Saturday, October 29, 2011
Monopoly Madness: "Yes, I Fucked Him Up!" Crazed Woman Allegedly Slashes Up Her Old Man for Cheating at the Popular Board Game!
Is THIS the depths to which we've sunk in Obama's America, 2011 AD? Where damn Parker Brothers board and dice games are leading to slice-and-dice assaults on a regular basis? First it was the recent story of the Yahtzee game that got dicey, and now some broad in New Mexico allegedly went Jason Voorhees on her old man for "cheating" at Monopoly!
As I did with the Yahtzee item, I can only ponder what the suspected "cheating" might have entailed: I betcha this boyfriend landed on Free Parking and snagged all the dough even though his dice roll should have put his little Thimble a spot short. Been there, done that.
Either that, or he was acting as the Banker and gave himself a little Wall Street bonus on the sly after he passed GO. Or he could have just been trying to charge too much rent after the old lady landed on Oriental Avenue. (BTW, shouldn't that be "Asian Avenue"?)

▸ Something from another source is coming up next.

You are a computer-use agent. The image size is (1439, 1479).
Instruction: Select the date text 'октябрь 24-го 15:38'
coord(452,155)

But regardless of what it was, the pictured 60-year-old Laura Chavez was in no mood to give her boyfriend Butch a blow under the Boardwalk. Instead, she turned into a different kind of Janis Soprano and pulled a Richie Aprile on her old man's cheatin' ass -- first clocking him one right in the kisser with a glass bottle (allegedly).
And since a good bottle shot can only do so much damage, this demented dame (allegedly) naturally upped the ante and gave the old man the full Water Works -- grabbing a knife and hacking up her beau about the head, neck and breast like she was trying to break into the Community Chest (allegedly). (OK, I made up the breast part).

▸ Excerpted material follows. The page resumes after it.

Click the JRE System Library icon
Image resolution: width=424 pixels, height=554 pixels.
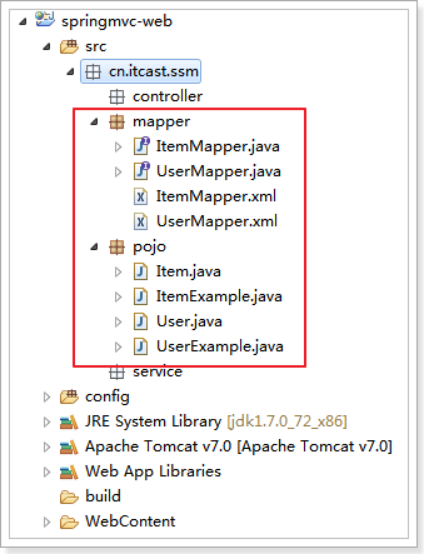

Butch is just lucky he didn't receive an Atlantic City scalping like the one doled out by Richard the Fake Face Guy on last week's episode of "Boardwalk Empire." Regardless, cops found Butchie bloodied and battered when they arrived, while his old lady casually sat out on the front porch "covered" in her old man's blood.
When asked by cops if that was Butch's blood all over her hide, she snorted: "Yes, I fucked him up!" Apparently for good measure, Chavez also took to trying to give a Baltic Avenue beatdown to one of the cops, since she now faces a charge of battery on a law enforcement officer in addition to aggravated battery on her old man.

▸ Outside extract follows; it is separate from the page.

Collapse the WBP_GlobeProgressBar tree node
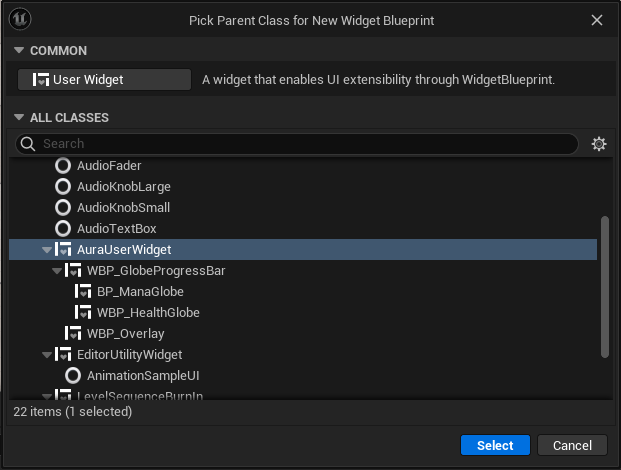621x470 pixels. click(57, 271)
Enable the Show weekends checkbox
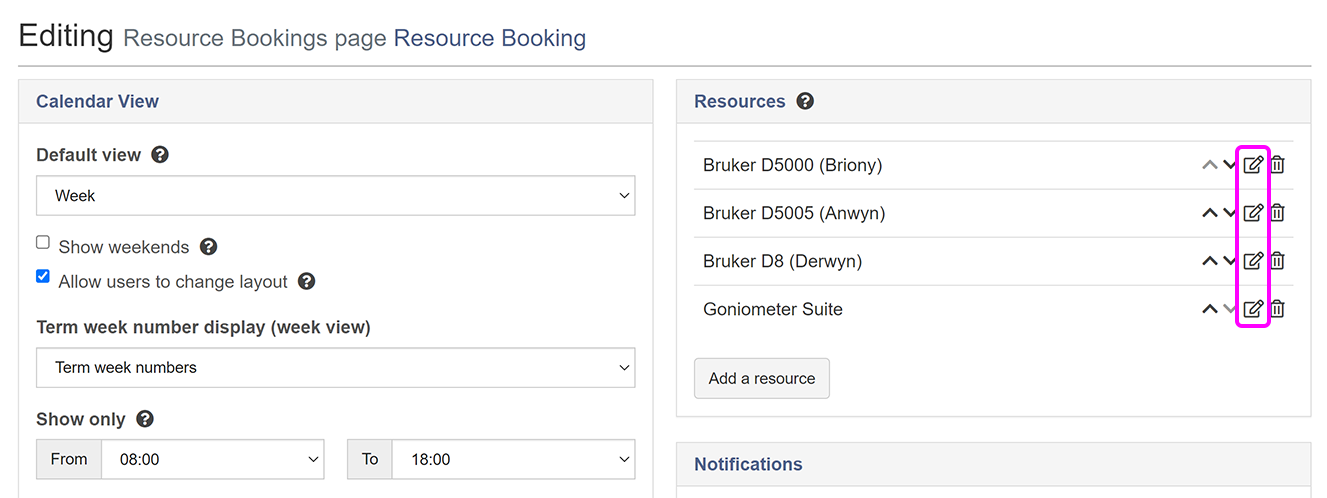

And just like an unfortunate roll of the dice or the wrong card from Chance pile, cops took Chavez to jail -- "directly to jail" -- where she's being held "in lieu of $5000 bond (or until she rolls doubles)." (You gotta love The Smoking Gun; link at bottom).
If ultimately convicted of her alleged crimes, they'll undoubtedly have to transport Chavez from the local lockup to the state hoosegow. No word whether it'll be the Reading or the B&O Railroad that's utilized for the transfer. Butch may show up there too, but he'll be Just Visiting, of course.